Активация трансляции. У цианобактерии Synechocystis 6803 идентифицирована асРНК РsbA2R, комплементарная мРНК РsbA2, кодирующей белок D1 фотосистемы II. У мутантов с инактивированной асРНК РsbA2R замедлен рост при сильном освещении и снижено содержание белка D1. Установлено, что на 5’-конце мРНК РsbA2 имеет два сайта РНКазы Е, и образование дуплекса с асРНК защищает ее от разрезания. Предполагают, что первый сайт РНКазы Е защищается асРНК, а второй – рибосомой (Sakurai, 2012).
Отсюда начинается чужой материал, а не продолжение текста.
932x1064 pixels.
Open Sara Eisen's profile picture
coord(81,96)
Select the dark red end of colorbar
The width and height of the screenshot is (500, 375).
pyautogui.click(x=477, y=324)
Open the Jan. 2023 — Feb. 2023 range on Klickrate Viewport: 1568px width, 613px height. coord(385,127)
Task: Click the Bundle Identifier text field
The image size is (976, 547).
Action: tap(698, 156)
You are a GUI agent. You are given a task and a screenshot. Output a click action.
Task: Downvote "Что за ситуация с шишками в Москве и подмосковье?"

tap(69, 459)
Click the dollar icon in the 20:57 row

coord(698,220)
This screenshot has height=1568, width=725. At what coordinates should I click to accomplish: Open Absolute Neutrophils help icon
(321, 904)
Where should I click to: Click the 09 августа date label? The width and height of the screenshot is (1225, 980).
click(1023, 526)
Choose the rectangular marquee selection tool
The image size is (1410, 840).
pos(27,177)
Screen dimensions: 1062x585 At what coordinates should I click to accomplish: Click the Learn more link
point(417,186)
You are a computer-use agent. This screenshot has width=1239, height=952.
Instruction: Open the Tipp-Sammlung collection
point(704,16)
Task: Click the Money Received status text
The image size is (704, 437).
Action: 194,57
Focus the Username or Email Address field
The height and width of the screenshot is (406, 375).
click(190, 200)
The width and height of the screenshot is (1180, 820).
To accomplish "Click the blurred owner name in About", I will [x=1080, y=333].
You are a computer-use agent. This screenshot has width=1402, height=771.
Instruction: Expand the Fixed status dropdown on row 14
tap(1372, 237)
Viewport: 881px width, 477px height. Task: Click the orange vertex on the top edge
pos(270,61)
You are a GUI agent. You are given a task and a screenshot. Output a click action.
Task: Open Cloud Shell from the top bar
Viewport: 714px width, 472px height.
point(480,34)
Регуляторные функции асРНК в ответ на внешние сигналы

Известно много примеров, когда условия среды влияют на экспрессию асРНК. Уровень различных асРНК реагирует на инфицирование фагом и степень освещения у цианобактерии Prochlorococcus MED4 (Steglich et al., 2007; Stazic et al., 2011), изменяется при споруляции у B. subtilis (Silvaggi et al., 2006), реагирует на изменения в потреблении СО₂, условия освещения и доступность железа у Synechocystis 6803 (Dühring et al., 2996; Georg et al., 2009; Mitschke et al., 2011). У грамположительной бактерии Clostridium acetobutylicum транскрипция асРНК MccA контролируется наличием серы, и, соответственно, эта асРНК регулирует оперон, отвечающий за метаболизм серы (André et al., 2008). АсРНК IsrR зависимо от железа контролирует экспрессию гена isiA, вовлеченного в гомеостаз железа у Synechocystis 6803 (Dühring et al., 2006). У H. pylori при нейтральном рН асРНК подавляет оперон ureAB, кодирующий уреазу, необходимую для выживания патогена в кислой среде (Wen et al., 2011).

К настоящему времени экспериментально изучено несколько асРНК, комплементарных мРНК гена fur у одноклеточных и нитчатых цианобактерий (Hernandez et al., 2006; Sevilla et al., 2011). Показано, что делеция гена асРНК α- fur у Anabaena 7120 приводит к повышению внутриклеточной концентрации железа, нарушению структуры тилакоидов и снижению эффективности фотосинтеза (Hernandez et al., 2010). Аналоги генов α-fur обнаружены у цианобактерий M. aeruginosa (Sevilla et al., 2011) и Synechocystis 6803 (Martin-Luna et al., 2011). Однако потенциальные механизмы регуляторных взаимодействий (возможно, принципиально различных) между асРНКи геном fur у цианобактерий остаются невыясненными.